The Bank of England said that it planned to delay implementing a final set of post-financial crisis capital requirements for banks until January 2025. By this they will be bringing Britain in line with the European Union in a move that banks welcomed. Tough bank capital reforms were agreed at a global level. This is after banks were bailed out by taxpayers in the crisis.
Lenders already hold far more capital under the initial elements of the Basel III accord. This is whose final elements had been due to come into force in January, but were delayed by a year due to COVID-19. The European Union, however, decided to propose delaying implementation by a further two years to January 2025. This is to give banks more time to adjust. And by forcing Britain and other jurisdictions to decide whether to follow suit. The Bank of England said that it would publish a consultation paper in the fourth quarter on implementing the final rules of Basel III.
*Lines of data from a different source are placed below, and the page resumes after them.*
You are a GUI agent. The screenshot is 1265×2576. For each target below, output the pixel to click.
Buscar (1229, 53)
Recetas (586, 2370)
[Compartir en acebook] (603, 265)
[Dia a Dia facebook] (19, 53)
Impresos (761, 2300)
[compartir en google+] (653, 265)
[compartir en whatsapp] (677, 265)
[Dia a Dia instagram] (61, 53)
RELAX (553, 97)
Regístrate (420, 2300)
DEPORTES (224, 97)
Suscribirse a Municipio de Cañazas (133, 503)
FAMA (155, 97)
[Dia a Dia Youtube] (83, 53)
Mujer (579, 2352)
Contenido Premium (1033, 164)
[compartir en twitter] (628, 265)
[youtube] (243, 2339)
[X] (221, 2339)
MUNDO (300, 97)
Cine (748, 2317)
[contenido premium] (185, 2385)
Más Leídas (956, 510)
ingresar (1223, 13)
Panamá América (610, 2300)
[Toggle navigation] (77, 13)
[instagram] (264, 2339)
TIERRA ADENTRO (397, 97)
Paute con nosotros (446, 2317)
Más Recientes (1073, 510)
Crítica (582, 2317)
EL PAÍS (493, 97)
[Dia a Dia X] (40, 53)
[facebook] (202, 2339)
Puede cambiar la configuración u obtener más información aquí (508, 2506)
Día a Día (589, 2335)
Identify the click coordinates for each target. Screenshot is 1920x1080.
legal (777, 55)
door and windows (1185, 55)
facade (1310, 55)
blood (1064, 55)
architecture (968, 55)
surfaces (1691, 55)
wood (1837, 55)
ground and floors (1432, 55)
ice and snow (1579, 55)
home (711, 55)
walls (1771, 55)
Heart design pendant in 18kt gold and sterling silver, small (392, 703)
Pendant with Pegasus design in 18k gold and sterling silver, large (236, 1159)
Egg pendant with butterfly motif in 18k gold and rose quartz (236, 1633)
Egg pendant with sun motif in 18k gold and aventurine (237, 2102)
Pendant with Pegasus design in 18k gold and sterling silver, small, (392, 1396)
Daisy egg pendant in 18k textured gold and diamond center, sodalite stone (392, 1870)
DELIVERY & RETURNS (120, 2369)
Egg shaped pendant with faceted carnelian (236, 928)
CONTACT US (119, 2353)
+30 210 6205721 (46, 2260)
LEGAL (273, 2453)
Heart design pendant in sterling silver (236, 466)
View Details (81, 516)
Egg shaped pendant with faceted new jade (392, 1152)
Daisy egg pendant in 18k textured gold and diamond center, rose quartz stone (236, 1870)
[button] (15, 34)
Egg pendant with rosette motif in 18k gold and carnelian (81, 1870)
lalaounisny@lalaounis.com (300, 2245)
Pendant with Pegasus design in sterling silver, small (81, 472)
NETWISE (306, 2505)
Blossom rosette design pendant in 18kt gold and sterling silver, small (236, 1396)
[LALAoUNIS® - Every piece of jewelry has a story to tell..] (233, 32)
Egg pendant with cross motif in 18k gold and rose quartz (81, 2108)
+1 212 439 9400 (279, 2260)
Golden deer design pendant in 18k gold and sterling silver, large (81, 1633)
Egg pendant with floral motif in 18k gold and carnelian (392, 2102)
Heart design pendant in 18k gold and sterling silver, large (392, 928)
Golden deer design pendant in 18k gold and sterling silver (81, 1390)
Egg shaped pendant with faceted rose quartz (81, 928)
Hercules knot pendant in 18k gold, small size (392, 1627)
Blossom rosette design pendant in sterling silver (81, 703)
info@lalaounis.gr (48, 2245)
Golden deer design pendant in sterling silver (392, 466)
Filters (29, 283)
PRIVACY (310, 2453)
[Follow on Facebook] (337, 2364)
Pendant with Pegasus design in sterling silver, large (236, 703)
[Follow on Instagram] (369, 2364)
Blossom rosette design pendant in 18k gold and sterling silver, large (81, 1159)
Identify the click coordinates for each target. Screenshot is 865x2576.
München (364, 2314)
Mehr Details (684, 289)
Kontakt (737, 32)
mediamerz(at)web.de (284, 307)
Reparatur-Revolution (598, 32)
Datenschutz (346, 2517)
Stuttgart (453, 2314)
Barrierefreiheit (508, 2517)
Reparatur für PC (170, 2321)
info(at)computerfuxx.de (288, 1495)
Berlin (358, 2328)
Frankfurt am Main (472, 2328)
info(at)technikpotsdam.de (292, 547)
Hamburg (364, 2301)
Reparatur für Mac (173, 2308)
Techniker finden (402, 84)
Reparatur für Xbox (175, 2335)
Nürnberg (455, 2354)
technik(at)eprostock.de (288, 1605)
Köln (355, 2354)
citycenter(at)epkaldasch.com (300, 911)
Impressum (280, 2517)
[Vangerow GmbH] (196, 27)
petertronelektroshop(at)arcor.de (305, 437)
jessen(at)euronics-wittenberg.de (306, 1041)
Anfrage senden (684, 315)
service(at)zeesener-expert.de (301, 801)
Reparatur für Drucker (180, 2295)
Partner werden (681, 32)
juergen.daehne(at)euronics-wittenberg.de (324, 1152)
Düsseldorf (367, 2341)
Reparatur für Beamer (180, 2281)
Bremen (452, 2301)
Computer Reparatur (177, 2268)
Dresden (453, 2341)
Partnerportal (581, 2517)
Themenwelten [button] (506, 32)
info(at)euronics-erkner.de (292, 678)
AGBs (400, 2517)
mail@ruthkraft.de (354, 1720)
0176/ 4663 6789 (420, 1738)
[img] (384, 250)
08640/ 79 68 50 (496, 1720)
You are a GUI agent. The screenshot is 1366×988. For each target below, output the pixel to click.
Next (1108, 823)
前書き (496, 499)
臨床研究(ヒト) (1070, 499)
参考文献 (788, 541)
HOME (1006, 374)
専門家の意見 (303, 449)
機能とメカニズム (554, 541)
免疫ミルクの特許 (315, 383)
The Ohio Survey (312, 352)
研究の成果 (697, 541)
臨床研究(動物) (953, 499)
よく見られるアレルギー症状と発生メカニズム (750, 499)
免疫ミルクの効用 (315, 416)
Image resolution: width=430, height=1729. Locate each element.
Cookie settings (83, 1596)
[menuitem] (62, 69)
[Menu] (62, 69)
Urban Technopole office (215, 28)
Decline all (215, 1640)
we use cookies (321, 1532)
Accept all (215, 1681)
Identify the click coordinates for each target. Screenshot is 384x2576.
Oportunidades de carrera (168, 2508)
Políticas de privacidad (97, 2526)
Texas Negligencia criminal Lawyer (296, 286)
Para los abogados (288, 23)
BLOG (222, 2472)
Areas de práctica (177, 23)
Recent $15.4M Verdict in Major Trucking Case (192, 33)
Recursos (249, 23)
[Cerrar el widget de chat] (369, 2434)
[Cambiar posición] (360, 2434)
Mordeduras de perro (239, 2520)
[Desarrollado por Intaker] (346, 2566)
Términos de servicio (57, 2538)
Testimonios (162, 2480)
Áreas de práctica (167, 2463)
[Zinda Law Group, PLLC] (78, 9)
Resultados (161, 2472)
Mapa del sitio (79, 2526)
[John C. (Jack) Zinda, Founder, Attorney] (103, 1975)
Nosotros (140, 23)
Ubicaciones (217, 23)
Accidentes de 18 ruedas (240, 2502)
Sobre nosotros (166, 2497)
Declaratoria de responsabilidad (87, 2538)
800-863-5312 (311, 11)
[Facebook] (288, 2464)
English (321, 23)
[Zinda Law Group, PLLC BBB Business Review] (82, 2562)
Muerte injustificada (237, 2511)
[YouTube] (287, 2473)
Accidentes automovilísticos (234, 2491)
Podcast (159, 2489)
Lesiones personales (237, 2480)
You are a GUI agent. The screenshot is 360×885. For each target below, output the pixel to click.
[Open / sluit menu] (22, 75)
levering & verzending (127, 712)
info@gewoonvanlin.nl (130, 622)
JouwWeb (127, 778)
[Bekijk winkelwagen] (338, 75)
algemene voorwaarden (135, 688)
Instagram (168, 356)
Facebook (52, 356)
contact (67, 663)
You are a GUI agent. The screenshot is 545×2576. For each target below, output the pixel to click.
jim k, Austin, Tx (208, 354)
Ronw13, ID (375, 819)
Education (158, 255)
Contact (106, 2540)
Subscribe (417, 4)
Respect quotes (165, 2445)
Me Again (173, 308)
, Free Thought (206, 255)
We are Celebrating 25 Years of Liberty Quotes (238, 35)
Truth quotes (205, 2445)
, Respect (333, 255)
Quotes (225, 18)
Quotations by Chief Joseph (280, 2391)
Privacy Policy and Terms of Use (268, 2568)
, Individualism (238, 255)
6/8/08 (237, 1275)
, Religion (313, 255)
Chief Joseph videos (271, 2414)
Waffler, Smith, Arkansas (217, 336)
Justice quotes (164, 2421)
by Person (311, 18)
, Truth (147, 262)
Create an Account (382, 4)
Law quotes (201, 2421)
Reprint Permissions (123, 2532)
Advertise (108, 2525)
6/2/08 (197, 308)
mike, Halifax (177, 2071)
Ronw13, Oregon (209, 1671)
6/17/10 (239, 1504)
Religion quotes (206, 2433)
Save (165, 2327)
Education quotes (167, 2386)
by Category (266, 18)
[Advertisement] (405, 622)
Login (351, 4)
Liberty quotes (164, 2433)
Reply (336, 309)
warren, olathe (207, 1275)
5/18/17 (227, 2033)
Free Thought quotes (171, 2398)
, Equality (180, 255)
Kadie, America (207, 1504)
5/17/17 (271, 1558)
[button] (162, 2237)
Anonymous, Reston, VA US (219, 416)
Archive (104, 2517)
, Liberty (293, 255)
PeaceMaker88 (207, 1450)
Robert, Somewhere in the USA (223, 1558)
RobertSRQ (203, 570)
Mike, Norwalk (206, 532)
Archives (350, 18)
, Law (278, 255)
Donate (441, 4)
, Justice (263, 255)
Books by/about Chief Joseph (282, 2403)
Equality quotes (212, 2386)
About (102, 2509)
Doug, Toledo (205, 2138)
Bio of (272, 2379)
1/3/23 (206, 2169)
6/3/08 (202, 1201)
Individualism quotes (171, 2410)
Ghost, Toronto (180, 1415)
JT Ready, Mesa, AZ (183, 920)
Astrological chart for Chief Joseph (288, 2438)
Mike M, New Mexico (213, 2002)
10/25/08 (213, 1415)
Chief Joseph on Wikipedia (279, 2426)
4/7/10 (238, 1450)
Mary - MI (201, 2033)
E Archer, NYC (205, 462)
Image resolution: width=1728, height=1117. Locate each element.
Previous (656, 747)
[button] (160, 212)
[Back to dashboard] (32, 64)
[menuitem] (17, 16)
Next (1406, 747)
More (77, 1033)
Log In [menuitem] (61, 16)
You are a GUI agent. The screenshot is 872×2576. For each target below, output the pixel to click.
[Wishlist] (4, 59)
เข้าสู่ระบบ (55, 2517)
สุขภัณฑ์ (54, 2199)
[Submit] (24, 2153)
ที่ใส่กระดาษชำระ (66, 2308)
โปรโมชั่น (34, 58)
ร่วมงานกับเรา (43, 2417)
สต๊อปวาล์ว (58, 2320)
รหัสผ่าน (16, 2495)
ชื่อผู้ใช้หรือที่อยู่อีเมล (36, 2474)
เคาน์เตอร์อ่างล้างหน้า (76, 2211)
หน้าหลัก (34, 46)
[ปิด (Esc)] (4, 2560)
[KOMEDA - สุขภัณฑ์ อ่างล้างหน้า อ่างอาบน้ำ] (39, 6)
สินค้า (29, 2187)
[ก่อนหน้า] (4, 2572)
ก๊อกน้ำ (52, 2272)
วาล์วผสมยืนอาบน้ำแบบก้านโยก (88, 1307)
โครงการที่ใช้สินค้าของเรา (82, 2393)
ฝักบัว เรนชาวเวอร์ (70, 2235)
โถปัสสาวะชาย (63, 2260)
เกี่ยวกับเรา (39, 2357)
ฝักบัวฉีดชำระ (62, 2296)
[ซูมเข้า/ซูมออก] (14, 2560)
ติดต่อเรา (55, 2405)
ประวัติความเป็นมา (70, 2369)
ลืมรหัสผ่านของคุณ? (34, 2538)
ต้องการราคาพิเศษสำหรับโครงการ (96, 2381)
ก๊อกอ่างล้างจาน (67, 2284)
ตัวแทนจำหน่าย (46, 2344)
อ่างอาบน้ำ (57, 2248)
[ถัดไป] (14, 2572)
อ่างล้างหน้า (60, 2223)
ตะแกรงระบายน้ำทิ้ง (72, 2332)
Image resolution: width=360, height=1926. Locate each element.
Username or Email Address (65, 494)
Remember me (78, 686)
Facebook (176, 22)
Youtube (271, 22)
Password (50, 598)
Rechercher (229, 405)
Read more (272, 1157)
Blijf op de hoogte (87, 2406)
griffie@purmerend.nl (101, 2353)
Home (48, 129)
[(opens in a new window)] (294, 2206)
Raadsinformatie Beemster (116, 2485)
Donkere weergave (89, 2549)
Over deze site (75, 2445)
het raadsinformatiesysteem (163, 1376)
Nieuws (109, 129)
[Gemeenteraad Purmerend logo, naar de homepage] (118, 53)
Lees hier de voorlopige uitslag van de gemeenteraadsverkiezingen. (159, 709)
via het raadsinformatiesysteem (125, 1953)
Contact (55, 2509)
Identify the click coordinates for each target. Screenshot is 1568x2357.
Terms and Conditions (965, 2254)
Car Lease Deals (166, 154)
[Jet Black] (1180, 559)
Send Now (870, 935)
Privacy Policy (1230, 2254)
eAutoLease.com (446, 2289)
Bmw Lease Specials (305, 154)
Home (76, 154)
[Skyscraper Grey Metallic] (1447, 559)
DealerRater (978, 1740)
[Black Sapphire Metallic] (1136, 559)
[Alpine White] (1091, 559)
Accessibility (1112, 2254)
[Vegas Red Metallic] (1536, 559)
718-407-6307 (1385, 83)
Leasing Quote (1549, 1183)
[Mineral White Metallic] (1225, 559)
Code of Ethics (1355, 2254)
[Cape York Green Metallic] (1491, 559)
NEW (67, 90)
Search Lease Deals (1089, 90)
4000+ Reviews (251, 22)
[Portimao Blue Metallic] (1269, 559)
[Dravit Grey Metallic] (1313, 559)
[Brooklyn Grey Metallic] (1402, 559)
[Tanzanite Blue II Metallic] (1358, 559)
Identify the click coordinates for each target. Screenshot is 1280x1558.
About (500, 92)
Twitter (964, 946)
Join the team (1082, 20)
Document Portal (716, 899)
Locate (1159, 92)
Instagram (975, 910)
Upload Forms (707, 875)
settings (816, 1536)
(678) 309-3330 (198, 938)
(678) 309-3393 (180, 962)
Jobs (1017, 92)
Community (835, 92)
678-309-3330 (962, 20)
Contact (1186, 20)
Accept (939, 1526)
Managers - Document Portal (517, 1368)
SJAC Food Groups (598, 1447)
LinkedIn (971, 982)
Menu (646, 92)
The BoE in a statement said that in addition, taking into account the publicly-announced implementation timetables in other major jurisdictions. The need to provide firms with sufficient time to implement the final policies, their current intention is to consult on a proposal that these changes will become effective on 1 January 2025. UK Finance, represents banks in Britain, said that the BoE statement brought much needed clarity about the timing of new capital rules.
Simon Hills, UK Finance’s director for prudential policy said that not only will this aid the planning of a complex, multi-faceted implementation project but it will ensure firms’ capital planning and stress testing. This looks five years into the future, and is aligned with the prudential regulator’s expectations.